══ GIVEN ENTRIES

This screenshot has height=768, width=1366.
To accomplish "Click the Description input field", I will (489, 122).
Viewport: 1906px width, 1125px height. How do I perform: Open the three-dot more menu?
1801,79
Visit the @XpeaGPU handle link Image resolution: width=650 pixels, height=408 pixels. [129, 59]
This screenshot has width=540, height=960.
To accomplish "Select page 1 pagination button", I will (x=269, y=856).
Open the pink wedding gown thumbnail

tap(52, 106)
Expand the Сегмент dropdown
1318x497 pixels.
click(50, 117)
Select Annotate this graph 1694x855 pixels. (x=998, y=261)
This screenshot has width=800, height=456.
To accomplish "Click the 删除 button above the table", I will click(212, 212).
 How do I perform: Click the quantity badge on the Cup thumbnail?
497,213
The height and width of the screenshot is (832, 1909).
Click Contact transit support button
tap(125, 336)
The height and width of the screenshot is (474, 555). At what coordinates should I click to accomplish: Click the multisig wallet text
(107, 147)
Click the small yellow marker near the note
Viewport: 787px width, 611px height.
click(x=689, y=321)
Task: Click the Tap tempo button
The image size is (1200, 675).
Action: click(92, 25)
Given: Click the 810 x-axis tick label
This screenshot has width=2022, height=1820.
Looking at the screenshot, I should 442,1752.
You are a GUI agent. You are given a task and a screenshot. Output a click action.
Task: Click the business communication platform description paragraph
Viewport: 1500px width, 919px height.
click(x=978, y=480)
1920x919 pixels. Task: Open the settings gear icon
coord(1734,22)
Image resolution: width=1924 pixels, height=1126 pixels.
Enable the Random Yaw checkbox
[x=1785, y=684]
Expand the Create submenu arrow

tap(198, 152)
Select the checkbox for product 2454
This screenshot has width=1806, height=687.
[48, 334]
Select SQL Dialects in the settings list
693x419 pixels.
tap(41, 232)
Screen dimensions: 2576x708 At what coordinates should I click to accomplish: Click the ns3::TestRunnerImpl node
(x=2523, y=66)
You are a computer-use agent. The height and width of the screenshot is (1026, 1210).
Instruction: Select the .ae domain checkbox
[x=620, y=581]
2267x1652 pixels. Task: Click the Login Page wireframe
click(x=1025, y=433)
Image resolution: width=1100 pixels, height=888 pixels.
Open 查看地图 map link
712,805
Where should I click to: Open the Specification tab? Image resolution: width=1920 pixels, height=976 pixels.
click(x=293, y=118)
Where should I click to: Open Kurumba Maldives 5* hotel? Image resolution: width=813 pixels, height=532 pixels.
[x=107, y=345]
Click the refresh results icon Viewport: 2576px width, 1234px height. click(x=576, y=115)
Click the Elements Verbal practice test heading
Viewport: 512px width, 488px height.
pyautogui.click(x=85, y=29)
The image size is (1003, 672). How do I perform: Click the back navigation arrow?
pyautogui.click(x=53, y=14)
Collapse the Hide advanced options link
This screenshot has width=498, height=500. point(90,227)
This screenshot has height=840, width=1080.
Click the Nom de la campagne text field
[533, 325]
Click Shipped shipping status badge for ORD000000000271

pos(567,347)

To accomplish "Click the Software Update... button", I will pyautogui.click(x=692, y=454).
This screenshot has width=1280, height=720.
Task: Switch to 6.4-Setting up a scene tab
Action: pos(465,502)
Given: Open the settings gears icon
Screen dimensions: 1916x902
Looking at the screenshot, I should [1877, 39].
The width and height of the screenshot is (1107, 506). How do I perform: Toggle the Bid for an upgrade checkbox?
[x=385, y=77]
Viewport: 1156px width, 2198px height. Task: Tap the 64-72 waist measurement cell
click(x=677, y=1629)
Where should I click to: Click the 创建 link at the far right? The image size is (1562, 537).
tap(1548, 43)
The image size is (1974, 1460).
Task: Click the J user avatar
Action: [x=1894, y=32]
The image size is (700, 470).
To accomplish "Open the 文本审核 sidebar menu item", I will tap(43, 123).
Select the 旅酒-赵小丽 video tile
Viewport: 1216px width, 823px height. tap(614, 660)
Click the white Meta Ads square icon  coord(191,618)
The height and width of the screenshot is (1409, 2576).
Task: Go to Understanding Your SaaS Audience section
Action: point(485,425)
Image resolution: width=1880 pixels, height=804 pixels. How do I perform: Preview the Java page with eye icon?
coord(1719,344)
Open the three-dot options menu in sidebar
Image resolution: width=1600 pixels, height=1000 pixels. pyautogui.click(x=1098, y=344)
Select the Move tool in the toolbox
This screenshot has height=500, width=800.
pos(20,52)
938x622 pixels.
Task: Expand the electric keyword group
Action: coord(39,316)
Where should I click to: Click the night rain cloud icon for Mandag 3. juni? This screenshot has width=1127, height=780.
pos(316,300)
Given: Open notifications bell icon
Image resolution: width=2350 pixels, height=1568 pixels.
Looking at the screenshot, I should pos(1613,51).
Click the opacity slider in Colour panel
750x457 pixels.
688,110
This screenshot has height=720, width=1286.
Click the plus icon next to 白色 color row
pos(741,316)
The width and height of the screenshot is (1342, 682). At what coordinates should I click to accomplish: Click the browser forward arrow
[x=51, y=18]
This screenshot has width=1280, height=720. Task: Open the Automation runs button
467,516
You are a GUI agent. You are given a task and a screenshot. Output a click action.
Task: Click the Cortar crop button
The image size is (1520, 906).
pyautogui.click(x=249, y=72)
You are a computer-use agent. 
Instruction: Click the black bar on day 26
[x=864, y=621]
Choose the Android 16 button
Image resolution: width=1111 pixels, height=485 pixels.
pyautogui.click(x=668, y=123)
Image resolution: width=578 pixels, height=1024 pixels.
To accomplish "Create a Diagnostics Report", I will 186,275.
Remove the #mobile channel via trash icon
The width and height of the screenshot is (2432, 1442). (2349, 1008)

════

* EXERCISE OBJECTIVE
Reproduce the listing above in full, switching each occurrence of "How do I perform" to "How can I perform" and leaving everything else unchanged.

* RESULT OF THE TASK
This screenshot has height=768, width=1366.
To accomplish "Click the Description input field", I will (489, 122).
Viewport: 1906px width, 1125px height. How can I perform: Open the three-dot more menu?
1801,79
Visit the @XpeaGPU handle link Image resolution: width=650 pixels, height=408 pixels. [129, 59]
This screenshot has width=540, height=960.
To accomplish "Select page 1 pagination button", I will (x=269, y=856).
Open the pink wedding gown thumbnail

tap(52, 106)
Expand the Сегмент dropdown
1318x497 pixels.
click(50, 117)
Select Annotate this graph 1694x855 pixels. (x=998, y=261)
This screenshot has width=800, height=456.
To accomplish "Click the 删除 button above the table", I will click(212, 212).
 How can I perform: Click the quantity badge on the Cup thumbnail?
497,213
The height and width of the screenshot is (832, 1909).
Click Contact transit support button
tap(125, 336)
The height and width of the screenshot is (474, 555). At what coordinates should I click to accomplish: Click the multisig wallet text
(107, 147)
Click the small yellow marker near the note
Viewport: 787px width, 611px height.
click(x=689, y=321)
Task: Click the Tap tempo button
The image size is (1200, 675).
Action: click(92, 25)
Given: Click the 810 x-axis tick label
This screenshot has width=2022, height=1820.
Looking at the screenshot, I should 442,1752.
You are a GUI agent. You are given a task and a screenshot. Output a click action.
Task: Click the business communication platform description paragraph
Viewport: 1500px width, 919px height.
click(x=978, y=480)
1920x919 pixels. Task: Open the settings gear icon
coord(1734,22)
Image resolution: width=1924 pixels, height=1126 pixels.
Enable the Random Yaw checkbox
[x=1785, y=684]
Expand the Create submenu arrow

tap(198, 152)
Select the checkbox for product 2454
This screenshot has width=1806, height=687.
[48, 334]
Select SQL Dialects in the settings list
693x419 pixels.
tap(41, 232)
Screen dimensions: 2576x708 At what coordinates should I click to accomplish: Click the ns3::TestRunnerImpl node
(x=2523, y=66)
You are a computer-use agent. The height and width of the screenshot is (1026, 1210).
Instruction: Select the .ae domain checkbox
[x=620, y=581]
2267x1652 pixels. Task: Click the Login Page wireframe
click(x=1025, y=433)
Image resolution: width=1100 pixels, height=888 pixels.
Open 查看地图 map link
712,805
Where should I click to: Open the Specification tab? Image resolution: width=1920 pixels, height=976 pixels.
click(x=293, y=118)
Where should I click to: Open Kurumba Maldives 5* hotel? Image resolution: width=813 pixels, height=532 pixels.
[x=107, y=345]
Click the refresh results icon Viewport: 2576px width, 1234px height. click(x=576, y=115)
Click the Elements Verbal practice test heading
Viewport: 512px width, 488px height.
pyautogui.click(x=85, y=29)
The image size is (1003, 672). How can I perform: Click the back navigation arrow?
pyautogui.click(x=53, y=14)
Collapse the Hide advanced options link
This screenshot has width=498, height=500. point(90,227)
This screenshot has height=840, width=1080.
Click the Nom de la campagne text field
[533, 325]
Click Shipped shipping status badge for ORD000000000271

pos(567,347)

To accomplish "Click the Software Update... button", I will pyautogui.click(x=692, y=454).
This screenshot has width=1280, height=720.
Task: Switch to 6.4-Setting up a scene tab
Action: pos(465,502)
Given: Open the settings gears icon
Screen dimensions: 1916x902
Looking at the screenshot, I should [1877, 39].
The width and height of the screenshot is (1107, 506). How can I perform: Toggle the Bid for an upgrade checkbox?
[x=385, y=77]
Viewport: 1156px width, 2198px height. Task: Tap the 64-72 waist measurement cell
click(x=677, y=1629)
Where should I click to: Click the 创建 link at the far right? The image size is (1562, 537).
tap(1548, 43)
The image size is (1974, 1460).
Task: Click the J user avatar
Action: [x=1894, y=32]
The image size is (700, 470).
To accomplish "Open the 文本审核 sidebar menu item", I will tap(43, 123).
Select the 旅酒-赵小丽 video tile
Viewport: 1216px width, 823px height. tap(614, 660)
Click the white Meta Ads square icon  coord(191,618)
The height and width of the screenshot is (1409, 2576).
Task: Go to Understanding Your SaaS Audience section
Action: point(485,425)
Image resolution: width=1880 pixels, height=804 pixels. How can I perform: Preview the Java page with eye icon?
coord(1719,344)
Open the three-dot options menu in sidebar
Image resolution: width=1600 pixels, height=1000 pixels. pyautogui.click(x=1098, y=344)
Select the Move tool in the toolbox
This screenshot has height=500, width=800.
pos(20,52)
938x622 pixels.
Task: Expand the electric keyword group
Action: coord(39,316)
Where should I click to: Click the night rain cloud icon for Mandag 3. juni? This screenshot has width=1127, height=780.
pos(316,300)
Given: Open notifications bell icon
Image resolution: width=2350 pixels, height=1568 pixels.
Looking at the screenshot, I should pos(1613,51).
Click the opacity slider in Colour panel
750x457 pixels.
688,110
This screenshot has height=720, width=1286.
Click the plus icon next to 白色 color row
pos(741,316)
The width and height of the screenshot is (1342, 682). At what coordinates should I click to accomplish: Click the browser forward arrow
[x=51, y=18]
This screenshot has width=1280, height=720. Task: Open the Automation runs button
467,516
You are a GUI agent. You are given a task and a screenshot. Output a click action.
Task: Click the Cortar crop button
The image size is (1520, 906).
pyautogui.click(x=249, y=72)
You are a computer-use agent. 
Instruction: Click the black bar on day 26
[x=864, y=621]
Choose the Android 16 button
Image resolution: width=1111 pixels, height=485 pixels.
pyautogui.click(x=668, y=123)
Image resolution: width=578 pixels, height=1024 pixels.
To accomplish "Create a Diagnostics Report", I will 186,275.
Remove the #mobile channel via trash icon
The width and height of the screenshot is (2432, 1442). (2349, 1008)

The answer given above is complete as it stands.